C'est pourquoi Hélène et Guillaume accédèrent aisément à l'entrée de la ville, sans se faire remarquer. Il fallait profiter de cette agitation pour passer inaperçus. Ils se présentèrent devant la Zolltor, accès le plus proche qui permettait l'accès à la Cité. Trois soldats, bien armés, montaient la garde et arrêtaient systématiquement tous ceux qui se présentaient. Les deux jeunes gens n'échappèrent pas à cette règle.
- Hola ! Damoiseau et damoiselle! Un instant ! hurla l'un des gardes, un rouquin bedonnant, le casque de travers sur le crâne et l'œil inquisiteur. Où allez-vous ainsi ?
- En ville, messire soldat.
- En ville ? Et que voulez-vous donc y faire dans cette ville ?
- Nous rendons visite à notre vieil oncle, maître Horrenberg, il loge près de St Martin, de l'autre côté de la grande place.
- Qui est ce Horrenberg ? Jamais entendu parler ? Tu le connais Hans ? demanda le garde en se tournant vers l'un de ses compagnons qui semblait somnoler.
- Jamais entendu parler. Qu'est-ce qu'il fait ce Horrenberg ?
- Il est copiste, messire soldat. Il travaille pour l'évêché. Je m'étonne que vous ne le connaissiez pas.
Le soldat s'était approché, menaçant. Il n'appréciait sans doute pas que l'on lui tienne tête ou le prenne en défaut.
- D'où venez-vous ainsi et que transportez-vous ? reprit-il, irrité.
- Nous venons de Tabernis, répondit Hélène, qui jusque là était restée discrète. Nous avons fait ce long chemin de douze* lieues. Nous sommes fatigués et notre monture également. Laissez-nous passer. Notre oncle va s'inquiéter si…
- Tout doux, tout doux. On ne rentre pas ainsi dans notre grande cité de Strasburg. La construction de la Cathédrale attire bon nombre de malandrins qui souhaitent le ralentissement des travaux ou l'arrêt de la construction. Qui me dit que vous ne préparez pas un sabotage ?
- Mais, messire…
- Cela suffit ! Montrez-moi vos bagages.
- C'est que nous n'en n'avons point, messire soldat. Nous ne transportons que ces quelques victuailles dans ce sac que voici.
Le soldat saisit le sac que Guillaume lui présentait, l'ouvrit, huma la bonne odeur de jambon et lança le tout à son compagnon.
- Tiens Hans ! Pour ce soir ! Nous allons nous régaler. Et ceci ? dit-il en écartant les pans de la cape du jeune garçon à l'aide de la pointe de sa lance.

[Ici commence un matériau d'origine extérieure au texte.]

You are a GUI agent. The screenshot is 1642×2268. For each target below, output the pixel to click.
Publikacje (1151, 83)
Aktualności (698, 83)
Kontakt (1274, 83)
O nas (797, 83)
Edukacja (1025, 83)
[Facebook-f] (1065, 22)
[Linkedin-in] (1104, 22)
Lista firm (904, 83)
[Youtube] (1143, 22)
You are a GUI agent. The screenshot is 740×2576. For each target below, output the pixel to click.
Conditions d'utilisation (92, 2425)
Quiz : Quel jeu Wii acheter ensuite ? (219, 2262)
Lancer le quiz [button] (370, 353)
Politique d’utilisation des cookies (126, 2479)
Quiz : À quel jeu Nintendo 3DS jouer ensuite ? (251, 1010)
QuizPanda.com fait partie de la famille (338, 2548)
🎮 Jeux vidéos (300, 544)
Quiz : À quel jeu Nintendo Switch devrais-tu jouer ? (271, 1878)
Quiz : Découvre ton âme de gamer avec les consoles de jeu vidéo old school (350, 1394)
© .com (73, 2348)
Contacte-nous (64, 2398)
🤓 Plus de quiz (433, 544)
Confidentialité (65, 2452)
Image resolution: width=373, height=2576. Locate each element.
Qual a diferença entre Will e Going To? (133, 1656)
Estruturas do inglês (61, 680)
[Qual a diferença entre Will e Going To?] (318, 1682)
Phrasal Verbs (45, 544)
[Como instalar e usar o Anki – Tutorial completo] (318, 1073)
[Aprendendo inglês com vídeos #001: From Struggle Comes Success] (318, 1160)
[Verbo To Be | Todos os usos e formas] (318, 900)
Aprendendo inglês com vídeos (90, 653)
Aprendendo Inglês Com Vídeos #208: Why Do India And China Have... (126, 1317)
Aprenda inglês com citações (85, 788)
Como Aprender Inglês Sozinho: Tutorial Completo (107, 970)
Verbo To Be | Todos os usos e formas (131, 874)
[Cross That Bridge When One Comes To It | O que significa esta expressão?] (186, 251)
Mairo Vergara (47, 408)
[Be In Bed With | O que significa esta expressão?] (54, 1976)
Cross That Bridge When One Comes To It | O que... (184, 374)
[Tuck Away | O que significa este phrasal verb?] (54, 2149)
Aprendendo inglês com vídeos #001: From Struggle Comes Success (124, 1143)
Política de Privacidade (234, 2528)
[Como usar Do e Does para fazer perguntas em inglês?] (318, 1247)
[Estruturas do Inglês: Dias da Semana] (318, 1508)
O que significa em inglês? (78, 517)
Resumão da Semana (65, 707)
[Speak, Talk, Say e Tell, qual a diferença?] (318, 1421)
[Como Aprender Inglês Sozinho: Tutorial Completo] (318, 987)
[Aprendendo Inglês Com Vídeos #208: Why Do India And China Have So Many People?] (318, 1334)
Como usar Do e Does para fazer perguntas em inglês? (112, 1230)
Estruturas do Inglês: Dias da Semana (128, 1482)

- Vous le voyez bien, messire soldat, ce n'est qu'un arc. Les routes sont parfois dangereuses.
- Et ceci encore ? continua l'homme en désignant le tube de bois passé en bandoulière.
- Ce sont des parchemins. Ceux-là mêmes que mon oncle doit copier. Il ne…
- Donne-moi cet étui ! Je veux voir ce qu'il contient !
Les paroles de maître Bertrand résonnaient dans l'esprit du garçon. "En aucun cas et sous aucun prétexte…"
À cet instant précis, des cris tous proches se firent
entendre. On eut dire une dispute assez violente entre deux ou plusieurs personnes. De fait, trois hommes, un peu en arrière, à l'entrée du pont, en étaient aux mains, se disputant un ballot de tissu. Deux semblaient ligués contre le troisième, qui acculé contre un mur, avait sorti un long poignard, prêt à en faire usage si nécessaire. Deux des gardes, dont le rouquin, s'élancèrent, la lance menaçante, afin de calmer cette rixe. Guillaume ne se fit pas prier. Il lança File-au-Vent et les deux enfants disparurent dans la Grand'Rue sans demander leur reste. La rue n'était guère large et ils décidèrent de mettre pied à terre. Il valait mieux guider le cheval à la main. De toute manière, les soldats étaient occupés avec la bagarre du pont et ils ne pouvaient quitter aussi facilement leur poste sous le simple prétexte de suivre deux enfants. Ils disposaient donc d'un certain répit dont ils décidèrent de profiter.
- Nous l'avons échappé belle, dit Hélène. Encore un peu et nous perdions le tube.